France now calls for suspension of the sanctions, and its foreign ministry said Paris was ready to study a role for NATO in peacekeeping in Iraq.
But fundamental differences remained with Washington, which wants the immediate, unconditional rescinding of the sanctions.
Mr Ivanov said most countries wanted temporary measures put in place immediately to help Iraqis cope with the aftermath of invasion.
“Among the measures being examined is temporary suspension of sanctions regarding those goods which could be used to resolve humanitarian problems in Iraq,” he told reporters after talks with the foreign minister of Serbia-Montenegro.
“The vast majority of countries agree with this approach. It is therefore important now to come up with an appropriate decision. But I repeat that we are talking about a partial, temporary suspension of these sanctions.”
Scrapping the sanctions, imposed after Iraq’s 1990 invasion of Kuwait, “must be resolved separately on the basis of U.N. resolutions adopted on this matter”, he said.
A senior US diplomat described Mr Ivanov’s comments as “a positive move”.
“We believe there is a case now, with the change of conditions, for proceeding directly to lifting rather than just suspension,” the diplomat said.
“So this discussion will have to continue. With respect to the U.N.’s role in this effort, we think there is scope to define a role, but we shouldn’t use the sanctions to somehow hold the Iraqi people and the reconstruction effort hostage.”
Russia and many other states fear that if sanctions are removed immediately, the United Nations will have no leverage over Iraq’s future.
They say the sanctions can only be lifted under a U.N. Security Council resolution allowing U.N. inspectors to return to determine whether Iraq has the banned arms that Washington used to justify its invasion.
Mr Ivanov made no reference to the return of inspectors. But Russia’s U.N. ambassador, Sergei Lavrov, was explicit this week about linking an end to sanctions to confirmation by U.N. teams that Iraq has no illegal weapons.
Russia and France, veto-wielding permanent members of the Security Council, had opposed any resort to military action.
Both, along with rotating member Germany, had lobbied hard for the adoption last November of Resolution 1441 providing for the return of U.N. inspectors after a four-year break and giving Baghdad a “last chance” to prove it had no dangerous weapons.

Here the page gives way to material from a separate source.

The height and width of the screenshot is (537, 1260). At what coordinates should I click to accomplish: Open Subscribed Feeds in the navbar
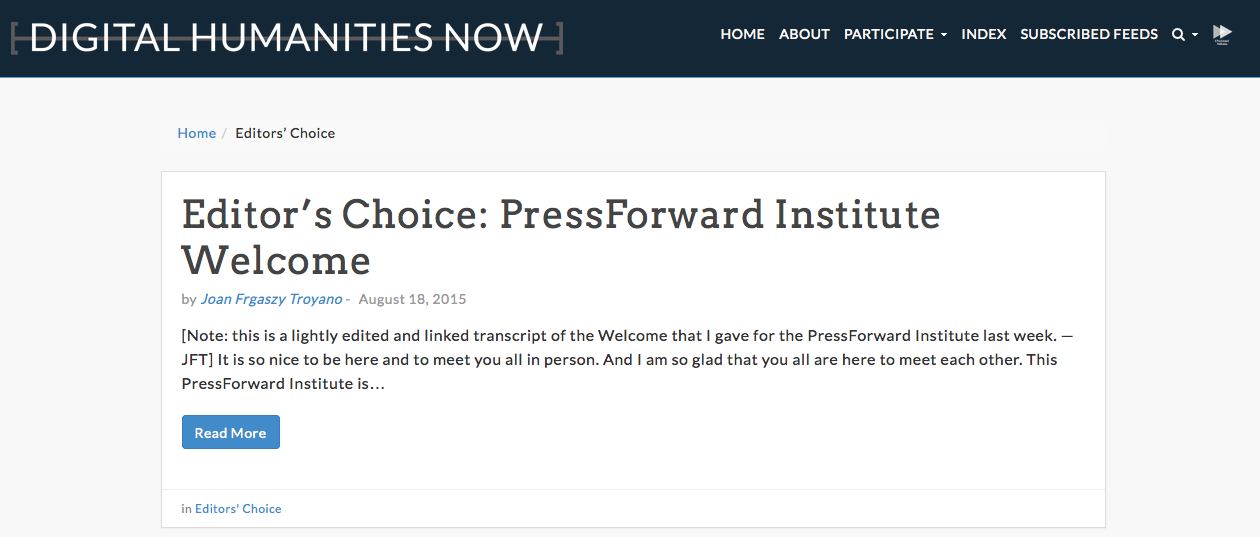click(x=1089, y=34)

But since US and British forces secured control over Baghdad, all three countries have striven to repair damage to relations with Washington caused by their prewar stance.
ICRC FEARS SABOTAGE: The slow return of water and power to Iraq’s second city of Basra could be the result of sabotage and not the post-war frenzy of looting, an official from the International Committee of the Red Cross (ICRC) said Thursday.
“This looks like sabotage. Who would steal parts of an electric transformer right inside the utility?” Andres Kruesi, head of mission for the ICRC in southern Iraq, said.
A humanitarian worker speculated the sabotage could be the work of Saddam Hussein loyalists keen to see the failure of British forces that routed his regime out of the southern city earlier this month.
Water and power supplies in Basra have improved in recent days but have not yet attained the levels of before the start of the US-led war on March 20.
“Looters caused more damage to utilities of water and power distribution and production than the air campaign did,” said Kruesi, who has been posted in Basra for a year-and-a-half.
“There are more looters than engineers,” he said.
Giorgio Nembrini, an ICRC expert on water and electricity, said the situation with the looters was “terrible”.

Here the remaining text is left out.